The highly selective EGFR inhibitor AZD9291 continues to show promising clinical activity in concert with tolerable toxicities in patients with advanced non-small-cell lung cancer (NSCLC) that harbour an acquired EGFR T790M resistance mutation.
Dr Pasi Jänne, Director of the Lowe Center for Thoracic Oncology at the Dana-Farber Cancer Institute, presented updated results from the phase I AURA study during the Advanced NSCLC Proffered Papers session at the European Lung Cancer Conference, held April 15-18, 2015 in Geneva, Switzerland.
AZD9291, an irreversible inhibitor of EGFR and T790M mutations that also has reduced affinity for wild-type EGFR, was administered to patients with advanced NSCLC experiencing disease progression after treatment with an EGFR inhibitor.
Acquired resistance to EGFR inhibitors has been associated with a secondary EGFR mutation, EGFR T790M, in about 60% of patients.
In the AURA phase I study, 283 patients with EGFR-mutant advanced NSCLC received treatment with AZD9291 at doses ranging from 20 to 240 mg once daily. Patients with stable brain metastases were not excluded from the study. The median patient age was 60; 62% of patients were female, 61% were Asian, and 31% were Caucasian.
Prospective T790M testing was optional for 31 patients enrolled in a dose escalation cohort, but required for 252 patients in the expansion cohort; 163 patients had T790M positive tumours by central testing.
Primary and secondary endpoints met in AURA study
Responses by RECIST v1.1 criteria were observed at all dose levels; the investigator-assessed confirmed overall response rate (ORR) was 59% for patients with EGFR T790M-positive tumours and the ORR was 23% in patients with T790M-negative tumours.

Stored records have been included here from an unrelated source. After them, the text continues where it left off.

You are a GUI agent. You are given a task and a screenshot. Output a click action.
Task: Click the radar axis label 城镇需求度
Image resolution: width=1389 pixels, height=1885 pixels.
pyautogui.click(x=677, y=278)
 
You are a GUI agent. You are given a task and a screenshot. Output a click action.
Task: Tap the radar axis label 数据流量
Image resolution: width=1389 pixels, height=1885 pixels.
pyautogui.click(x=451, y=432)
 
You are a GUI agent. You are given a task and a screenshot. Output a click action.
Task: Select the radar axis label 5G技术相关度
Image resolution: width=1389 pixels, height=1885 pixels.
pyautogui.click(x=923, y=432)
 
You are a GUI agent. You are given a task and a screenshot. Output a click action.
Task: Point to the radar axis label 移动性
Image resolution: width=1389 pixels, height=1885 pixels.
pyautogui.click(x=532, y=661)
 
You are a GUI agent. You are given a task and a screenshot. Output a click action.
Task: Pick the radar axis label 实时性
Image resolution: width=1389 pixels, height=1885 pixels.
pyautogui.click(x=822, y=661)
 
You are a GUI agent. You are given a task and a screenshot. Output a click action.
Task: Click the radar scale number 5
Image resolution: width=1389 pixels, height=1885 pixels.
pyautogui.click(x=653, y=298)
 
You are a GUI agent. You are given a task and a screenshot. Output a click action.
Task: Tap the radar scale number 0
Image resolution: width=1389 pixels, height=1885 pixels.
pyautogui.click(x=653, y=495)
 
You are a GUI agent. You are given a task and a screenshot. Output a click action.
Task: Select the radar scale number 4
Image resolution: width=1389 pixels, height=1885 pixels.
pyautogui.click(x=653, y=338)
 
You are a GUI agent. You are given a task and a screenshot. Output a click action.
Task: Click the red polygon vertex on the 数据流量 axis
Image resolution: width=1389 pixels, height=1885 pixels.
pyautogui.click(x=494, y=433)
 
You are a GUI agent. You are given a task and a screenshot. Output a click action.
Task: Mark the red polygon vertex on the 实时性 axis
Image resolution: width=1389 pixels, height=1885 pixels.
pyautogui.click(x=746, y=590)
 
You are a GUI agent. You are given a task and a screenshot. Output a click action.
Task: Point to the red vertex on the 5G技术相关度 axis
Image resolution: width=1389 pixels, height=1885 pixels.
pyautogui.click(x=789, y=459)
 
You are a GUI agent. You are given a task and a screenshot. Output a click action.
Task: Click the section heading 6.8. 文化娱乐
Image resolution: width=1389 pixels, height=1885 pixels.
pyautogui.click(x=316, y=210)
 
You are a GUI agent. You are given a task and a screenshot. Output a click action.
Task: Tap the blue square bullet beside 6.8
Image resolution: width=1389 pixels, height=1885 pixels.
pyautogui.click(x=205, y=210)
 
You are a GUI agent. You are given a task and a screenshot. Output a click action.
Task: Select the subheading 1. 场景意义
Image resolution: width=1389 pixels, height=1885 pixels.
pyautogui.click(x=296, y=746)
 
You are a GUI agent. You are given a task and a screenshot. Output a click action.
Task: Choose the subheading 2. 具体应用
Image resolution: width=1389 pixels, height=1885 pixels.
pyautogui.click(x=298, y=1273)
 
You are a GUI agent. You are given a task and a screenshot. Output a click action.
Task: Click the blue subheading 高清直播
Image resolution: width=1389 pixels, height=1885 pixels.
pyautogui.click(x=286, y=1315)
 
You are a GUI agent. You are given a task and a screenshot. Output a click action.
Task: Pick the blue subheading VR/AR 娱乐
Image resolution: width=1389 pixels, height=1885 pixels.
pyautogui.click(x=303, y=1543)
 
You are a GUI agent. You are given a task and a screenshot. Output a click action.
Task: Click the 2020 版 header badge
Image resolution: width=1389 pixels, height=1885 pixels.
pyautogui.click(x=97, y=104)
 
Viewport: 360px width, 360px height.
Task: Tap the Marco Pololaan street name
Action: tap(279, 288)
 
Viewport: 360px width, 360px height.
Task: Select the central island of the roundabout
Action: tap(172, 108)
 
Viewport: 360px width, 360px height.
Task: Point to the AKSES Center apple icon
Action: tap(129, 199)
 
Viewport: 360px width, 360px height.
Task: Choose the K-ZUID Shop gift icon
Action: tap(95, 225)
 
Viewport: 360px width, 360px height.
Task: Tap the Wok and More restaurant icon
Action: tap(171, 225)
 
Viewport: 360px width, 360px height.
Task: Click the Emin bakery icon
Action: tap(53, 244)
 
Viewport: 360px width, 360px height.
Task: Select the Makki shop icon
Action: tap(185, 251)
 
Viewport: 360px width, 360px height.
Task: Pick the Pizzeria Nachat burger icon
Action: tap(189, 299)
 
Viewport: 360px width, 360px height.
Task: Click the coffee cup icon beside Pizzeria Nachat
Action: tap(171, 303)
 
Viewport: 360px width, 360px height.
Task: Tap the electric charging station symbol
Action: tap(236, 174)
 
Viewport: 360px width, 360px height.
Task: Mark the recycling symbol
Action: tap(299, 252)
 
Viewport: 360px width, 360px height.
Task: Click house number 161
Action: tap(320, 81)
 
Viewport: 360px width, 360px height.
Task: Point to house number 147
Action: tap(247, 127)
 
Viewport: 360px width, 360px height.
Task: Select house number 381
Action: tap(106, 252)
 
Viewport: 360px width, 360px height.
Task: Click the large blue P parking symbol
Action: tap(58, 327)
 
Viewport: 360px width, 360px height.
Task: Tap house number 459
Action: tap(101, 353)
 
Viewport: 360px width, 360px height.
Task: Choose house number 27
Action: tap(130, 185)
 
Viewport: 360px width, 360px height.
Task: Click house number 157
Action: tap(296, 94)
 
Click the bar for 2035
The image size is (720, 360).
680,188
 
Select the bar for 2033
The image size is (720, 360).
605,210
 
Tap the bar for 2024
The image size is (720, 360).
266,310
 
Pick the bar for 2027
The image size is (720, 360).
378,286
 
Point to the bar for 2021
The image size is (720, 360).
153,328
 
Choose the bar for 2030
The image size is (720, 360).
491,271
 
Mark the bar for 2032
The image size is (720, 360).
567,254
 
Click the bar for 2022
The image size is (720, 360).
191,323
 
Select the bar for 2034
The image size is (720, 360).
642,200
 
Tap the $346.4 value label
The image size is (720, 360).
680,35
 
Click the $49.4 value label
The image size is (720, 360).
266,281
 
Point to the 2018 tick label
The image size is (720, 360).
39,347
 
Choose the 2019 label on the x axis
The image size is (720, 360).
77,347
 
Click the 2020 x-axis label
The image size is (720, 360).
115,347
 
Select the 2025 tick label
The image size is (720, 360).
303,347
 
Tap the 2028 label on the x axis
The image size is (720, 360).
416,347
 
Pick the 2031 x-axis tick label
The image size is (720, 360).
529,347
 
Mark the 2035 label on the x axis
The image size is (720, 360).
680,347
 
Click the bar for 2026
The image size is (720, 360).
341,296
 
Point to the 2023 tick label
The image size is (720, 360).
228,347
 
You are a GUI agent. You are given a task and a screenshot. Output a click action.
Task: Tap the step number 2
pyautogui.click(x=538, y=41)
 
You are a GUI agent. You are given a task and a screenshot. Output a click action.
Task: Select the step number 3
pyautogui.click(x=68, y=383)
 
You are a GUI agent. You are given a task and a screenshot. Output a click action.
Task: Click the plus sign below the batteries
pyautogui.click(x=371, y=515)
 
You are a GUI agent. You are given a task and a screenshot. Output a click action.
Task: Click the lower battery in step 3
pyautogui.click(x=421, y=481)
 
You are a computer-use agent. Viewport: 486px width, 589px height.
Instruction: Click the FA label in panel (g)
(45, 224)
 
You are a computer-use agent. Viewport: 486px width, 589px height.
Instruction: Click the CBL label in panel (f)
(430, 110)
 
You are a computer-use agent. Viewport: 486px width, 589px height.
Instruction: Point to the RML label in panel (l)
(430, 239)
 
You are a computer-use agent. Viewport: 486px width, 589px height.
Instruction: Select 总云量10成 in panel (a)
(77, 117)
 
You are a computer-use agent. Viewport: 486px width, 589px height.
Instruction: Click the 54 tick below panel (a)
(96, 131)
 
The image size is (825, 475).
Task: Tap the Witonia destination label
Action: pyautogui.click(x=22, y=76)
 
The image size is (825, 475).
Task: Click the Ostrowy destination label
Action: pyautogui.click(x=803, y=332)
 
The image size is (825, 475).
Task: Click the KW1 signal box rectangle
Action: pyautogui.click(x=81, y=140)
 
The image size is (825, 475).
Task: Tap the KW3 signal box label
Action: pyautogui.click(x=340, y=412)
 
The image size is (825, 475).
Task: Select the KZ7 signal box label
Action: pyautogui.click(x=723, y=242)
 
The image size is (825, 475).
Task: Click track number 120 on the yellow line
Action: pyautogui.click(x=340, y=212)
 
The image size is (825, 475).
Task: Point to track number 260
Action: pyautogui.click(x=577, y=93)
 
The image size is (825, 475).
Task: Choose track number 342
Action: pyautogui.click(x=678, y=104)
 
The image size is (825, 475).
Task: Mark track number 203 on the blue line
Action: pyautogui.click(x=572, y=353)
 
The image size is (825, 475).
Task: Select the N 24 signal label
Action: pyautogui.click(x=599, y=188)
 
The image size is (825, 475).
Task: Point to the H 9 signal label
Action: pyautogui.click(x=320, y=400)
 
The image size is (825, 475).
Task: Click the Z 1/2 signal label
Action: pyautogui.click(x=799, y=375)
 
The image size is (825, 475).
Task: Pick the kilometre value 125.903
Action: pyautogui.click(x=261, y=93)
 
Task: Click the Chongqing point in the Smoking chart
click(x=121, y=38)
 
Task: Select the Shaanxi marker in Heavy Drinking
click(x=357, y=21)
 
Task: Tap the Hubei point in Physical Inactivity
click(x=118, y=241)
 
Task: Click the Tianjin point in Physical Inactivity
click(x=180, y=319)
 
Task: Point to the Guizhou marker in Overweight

When tumour response was evaluated by investigators in the cohort receiving recommended phase II 80 mg dose of AZD9291 orally, ORR was 66%. The median duration of response had not been reached at the time of analysis, with the longest duration of response being greater than 8 months in patients with EGFR T790M-positive tumours. While also immature, the median progression-free survival (PFS) in this cohort was 10.9 months. The independent centrally reviewed data showed that in patients with EGFR T790M-positive tumours receiving 80 mg daily of AZD9291, ORR was 54%, immature achieved median duration of response was 12.4 months and immature median PFS was 13.5 months.
The most common adverse events with AZD9291 treatment were primarily low-grade diarrhoea and rash that was reported by 50% and 46% of patients, respectively. Grade 3/4 investigator determined treatment related adverse events occurred in 17% of patients.
Prof. Kenneth O’Byrne of the Princess Alexandra Hospital and Queensland University of Technology, Brisbane, Australia & Trinity College, Dublin, Ireland, who discussed the study results, said that currently available EGFR TKIs have two important limitations: 1. wild-type inhibition results in cutaneous toxicity and diarrhoea; 2. efficacy is limited by emergence of the EGFR T790M resistance mutation in approximately 60% of patients.
Third generation EGFR TKIs (AZD9291 and CO1686) are mutation specific inhibitors that inhibit T790M as well as the classical mutations and represent potential strategy to overcome resistance. Phase III studies of novel EGFR TKIs, with less toxicity, in first-line setting are under-investigation. However, Prof. O’Byrne questioned what next after resistance to third-generation TKIs develops and underlined the importance of tissue and liquid biopsies.
According to the investigators, the promising response rate and duration of response results from this phase I study warrant further investigation of AZD9291 and suggest that AZD9291 may have clinical benefit for patients with advanced NSCLC and acquired resistance to EGFR-TKI.
Patients tolerated the agent well and the most frequently occurring toxicities, diarrhoea and rash, were mostly mild and low-grade.